Todo esto se ha traducido en una economía en que mientras el 70% de los trabajadores gana menos de 800 dólares mensuales, el costo de la canasta de bienes básicos es del orden de esos mismos 800 dólares, es decir, una economía en que el 70% de los hogares vive en torno a la línea de la pobreza, y en que el 26% vive, de acuerdo a las propias cifras oficiales, bajo esa línea. Una economía con un cuarto de la población en la pobreza y otros dos cuartos viviendo a costa del endeudamiento. Esto, arrastrado ya por décadas, tenía que explotar: no pueden acumular y acumular vientos y ahora extrañarse por que se desaten tempestades. Han abusado demasiado. Ahora están pagando por sus abusos.

Una indignación que estalla en unas condiciones políticas casi tan vergonzosas como las cifras económicas. Los cuatro comandantes en jefe del ejército anteriores al actual están siendo procesados por robar descaradamente de los dineros que administran. Decenas de oficiales de la policía están bajo proceso por estafas y robos similares. Los partidos políticos se han repartido los directorios de las empresas del Estado, que se administran de manera autónoma, y esos directores se fijan libremente salarios mayores a los del presidente de la república sin que nadie pueda controlarlos. Los parlamentarios, ministros, intendentes y alcaldes se fijan impunemente salarios decenas de veces mayores al salario mínimo, impunemente.

Chile es conocido internacionalmente por un supuesto contraste que ahora se devela como el mito que siempre ha sido: habríamos superado la cruel dictadura de Pinochet para vivir pacíficamente el crecimiento económico.
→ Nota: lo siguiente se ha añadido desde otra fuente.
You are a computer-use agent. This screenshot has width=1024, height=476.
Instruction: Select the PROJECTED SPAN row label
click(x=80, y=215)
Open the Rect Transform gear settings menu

Ahora podemos decirlo a todo el mundo, ahora mostramos que sabemos claramente esto: no son los treinta pesos que subió el transporte público lo que nos deben, son treinta años de vidas violentadas. Los carteles lo dicen así, por todo Chile: “no son treinta pesos, son treinta años”. Y cuando calculamos qué treinta años son esos lo vemos más claramente aun: son estos treinta últimos años de democracia violenta, mentirosa, depredadora. Son los treinta años administrados por los Lagos, los Frei, las Bachelet, los Piñera, que han resultado ser visiblemente los mismos ante la consciencia de todos. Son los treinta años del supuesto arco iris, del supuesto crecimiento. De supuesta paz. Ellos han representado, han administrado, han encarnado, la violencia. La violencia militarizada contra el pueblo mapuche, la violencia cotidiana, la humillación y estrechez contra las capas medias empobrecidas, la violencia brutal de la sobre explotación y el abuso contra los migrantes pobres, contra los chilenos pobres que, hasta hoy, habían creído en las esperanzas levantadas en 1989, y defraudadas paso a paso, día a día, durante treinta años de dictadura del capital.
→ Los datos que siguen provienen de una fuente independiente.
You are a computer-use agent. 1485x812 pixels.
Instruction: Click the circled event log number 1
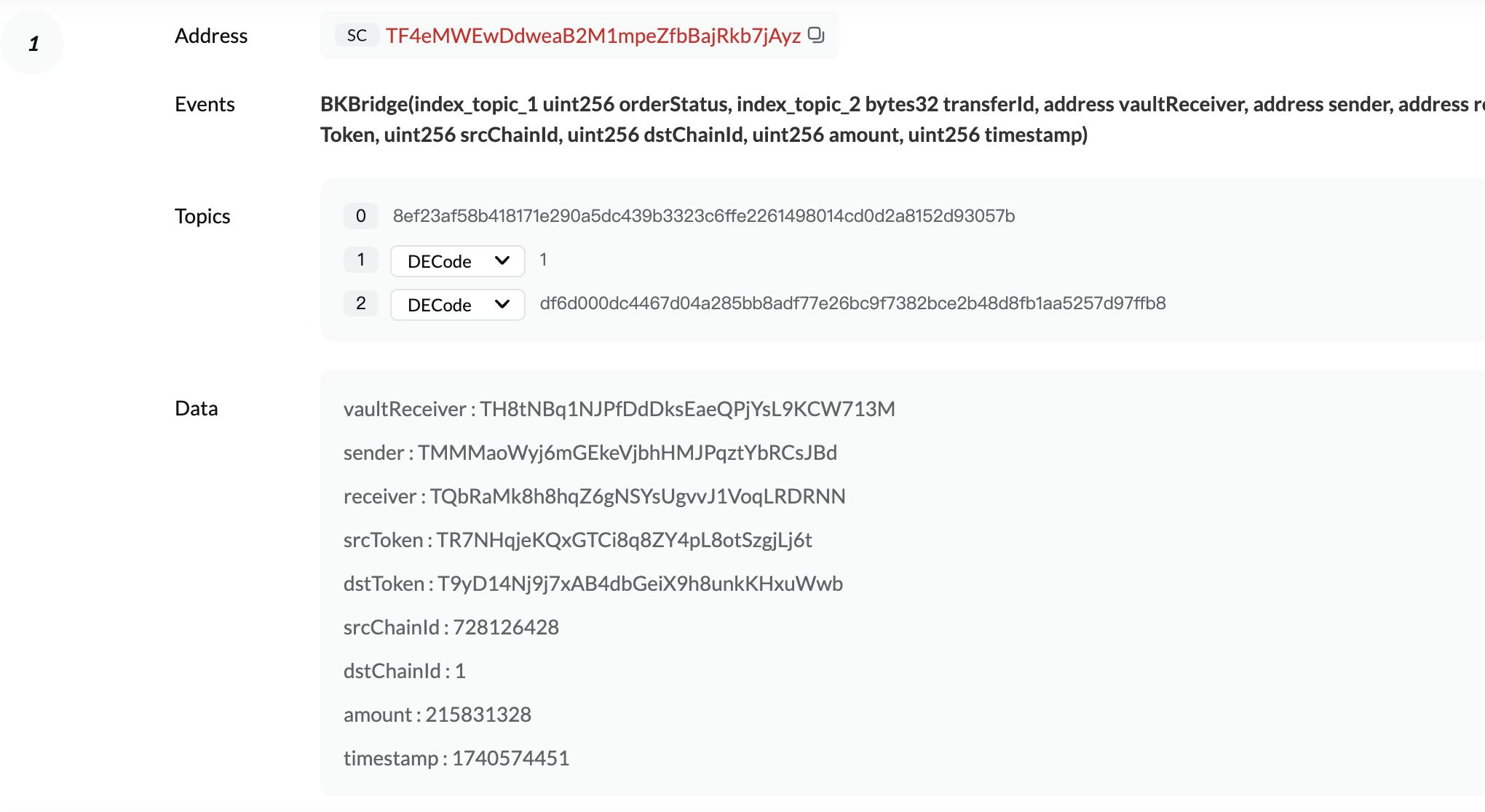point(33,44)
Son cuatro días de protestas. En contra de lo que muestran los medios, hay cada vez menos saqueos y cada vez más gente en las calles. Se ve claramente que los chilenos no sienten temor alguno por el Estado de Emergencia, por el fantasma pinochetista levantado por los mismos que apoyaron a Pinochet. Con energía, y con prudencia, la gente se atreve a desafiar el toque de queda. El Estado de Emergencia, que se decretó al principio solo para Santiago, se amplía cada día a más y más ciudades de Chile y simplemente no hay soldados y policías suficientes como para vigilarlas todas.
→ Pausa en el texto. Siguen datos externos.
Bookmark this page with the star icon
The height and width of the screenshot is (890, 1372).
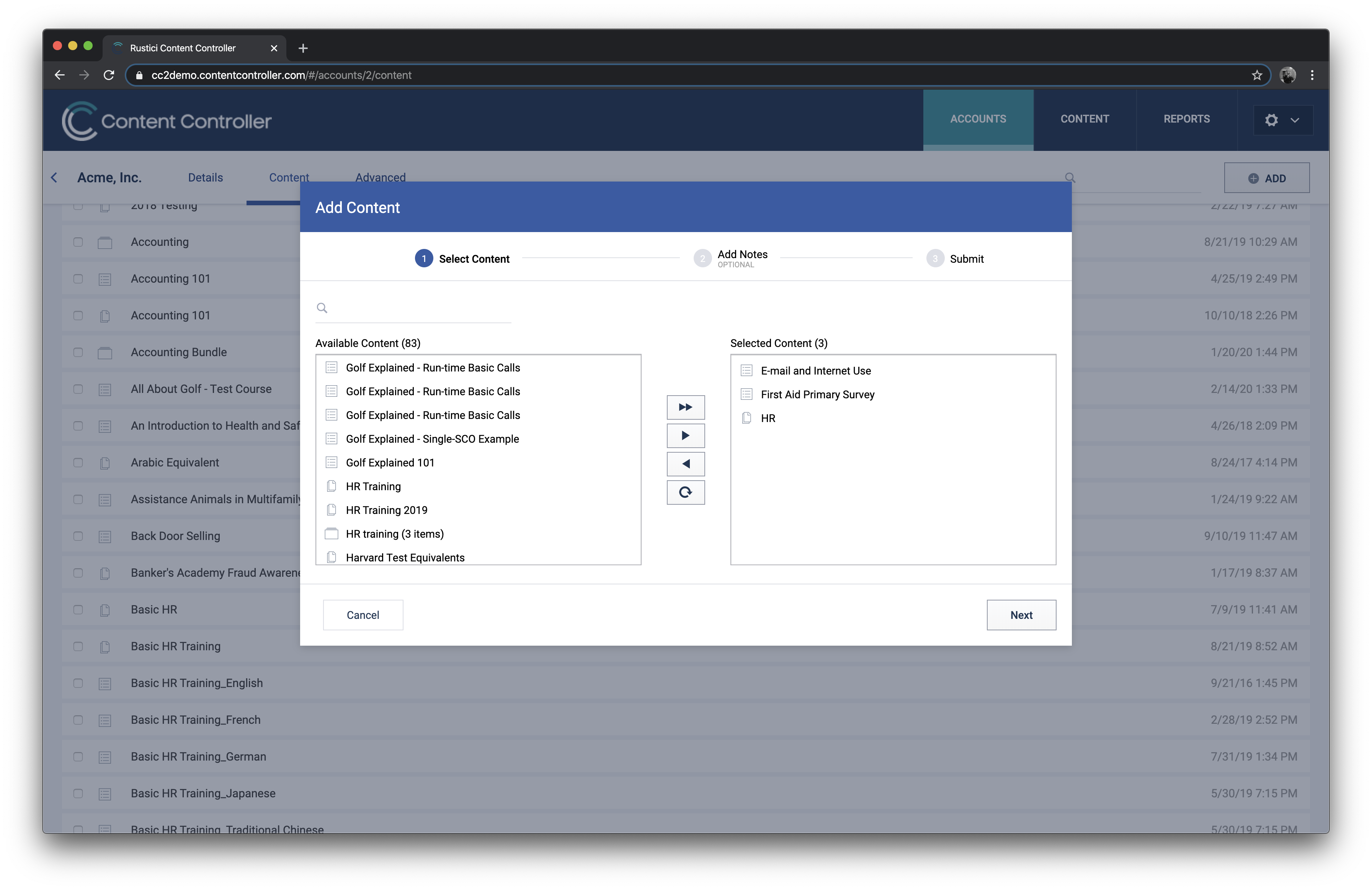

Es difícil anticipar lo que puede ocurrir, sobre todo porque la indignación es mucha y no hay hasta ahora ningún sector que la conduzca. Se ve que van a tener que sacrificar a alguien para calmar la cosa. La simple derogación de la medida impopular que ellos creen que es el origen del problema no ha tenido el menor efecto, la protesta sigue y crece. Quizás obliguen a renunciar al ministro del Interior, a algunos ministros más. Quizás los mismos que han traicionado a Chile durante ya treinta años se ofrezcan una vez más para llegar a un acuerdo que permita “resguardar la paz social”. Hoy es difícil saber qué puede ocurrir. La indignación está en las calles, la consciencia de que hemos vivido treinta años de mentiras y abusos está en las calles. Las anchas alamedas se abren y se ve, al fin, que por ellas pueden caminar valientemente las mujeres y los hombres libres tratando de construir su propia historia.